Cindy was close friends with the advertising representative for the Coastline Pilot, Chris Mattingley of Laguna Beach.

“The world and Laguna Beach is a better place because of all the lives Cindy touched,” Mattingley said.

The two were always collegial, but Cindy’s illness brought them closer.

“My relationship with Cindy started on a professional level and grew to become much deeper as she began the fight against cancer,” Mattingley recalled. “She was honest about her illness, and I was compassionate and willing to reach out and help.”

Mattingley was impressed that Cindy found the strength to attend the recent Los Angeles Times Festival of Books, where she received a small honor for her poetry.

“She told me she was going no matter what, even though she was weak and it took all of her strength and will,” Mattingley said.

Surfer and environmentalist James Pribram, a former columnist for the Coastline Pilot, said that “Cindy was like a mother to all of us who wrote for the paper. [She] taught us as much about life as our writing.”

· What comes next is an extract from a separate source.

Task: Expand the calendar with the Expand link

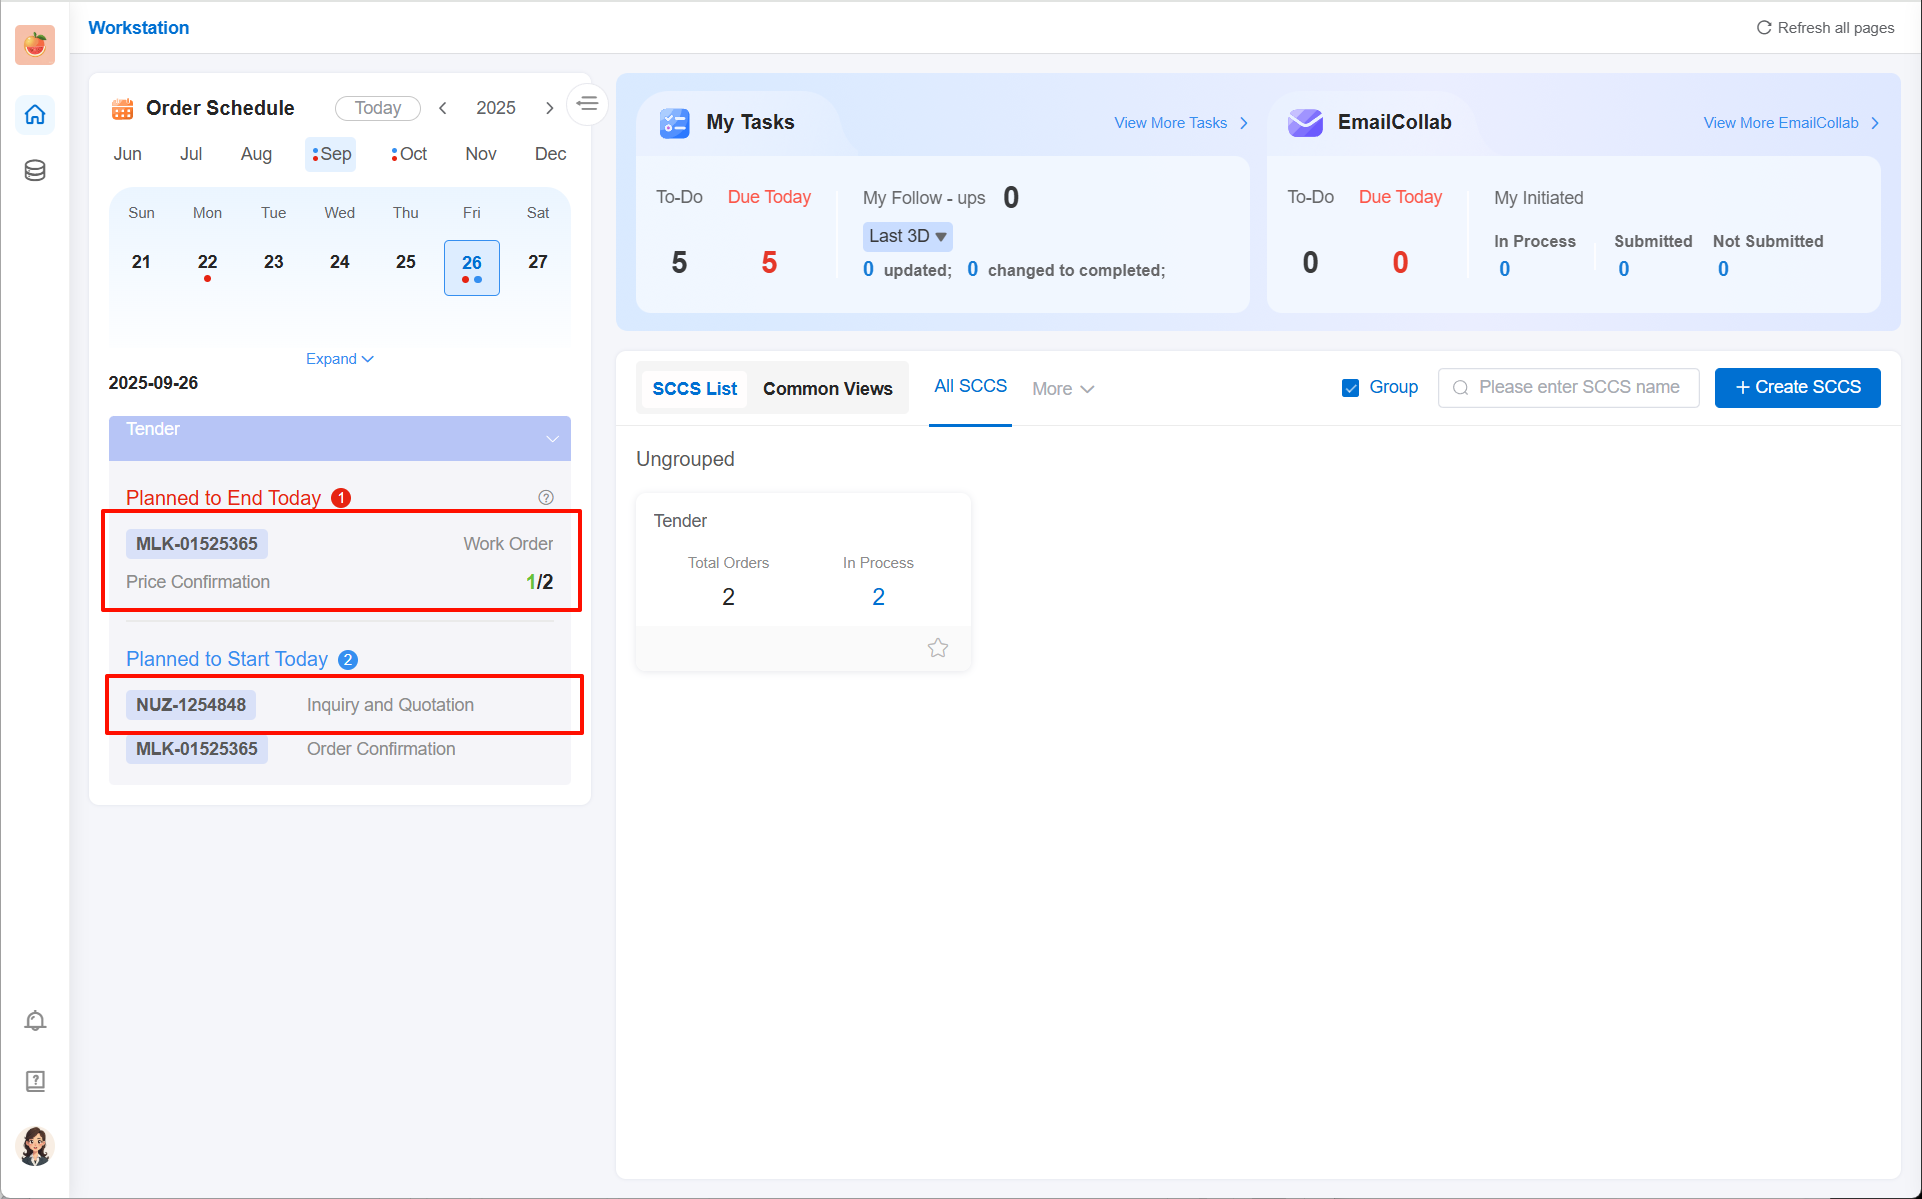Action: [339, 359]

Candice Baker, a former Coastline Pilot reporter, recalled Cindy as her first newspaper editor and mentor “in this wild and crazy field.”

“We covered everything from murders to landslides to MTV reality shows together,” she wrote in an email. “She was as passionate for her job and for the community she served as I have ever seen in this field.”

Baker, who still contributes to the paper as a freelancer, recalled that the Coastline staff grew close when it occupied a small office downtown. She said Cindy really learned the neighborhood when she took midday walks — doctor’s orders to “de-stress.”

“Even in her compulsory resting time, her news hat never came off,” Baker recalled, adding that Cindy’s marriage to Gretsch in Connecticut was an example of her loyalty.

“Her relationship with her wife, Sharon, was long-lasting and rock solid,” Baker said. “Their wedding was a long-awaited moment, and I know she was fiercely proud to have the opportunity to finally proclaim their love with public vows.”

“I loved her very much. She meant the world to me,” Gretsch said.

In addition to Gretsch, Lou Frazier and Root, Cindy is survived by sister Anne Veno.

Mattingley is coordinating with Cindy’s family in hopes of planning a local memorial service.

Alisha Gomez, who has been serving as interim city editor, will continue to oversee day-to-day operations of the Coastline Pilot until a permanent replacement is named.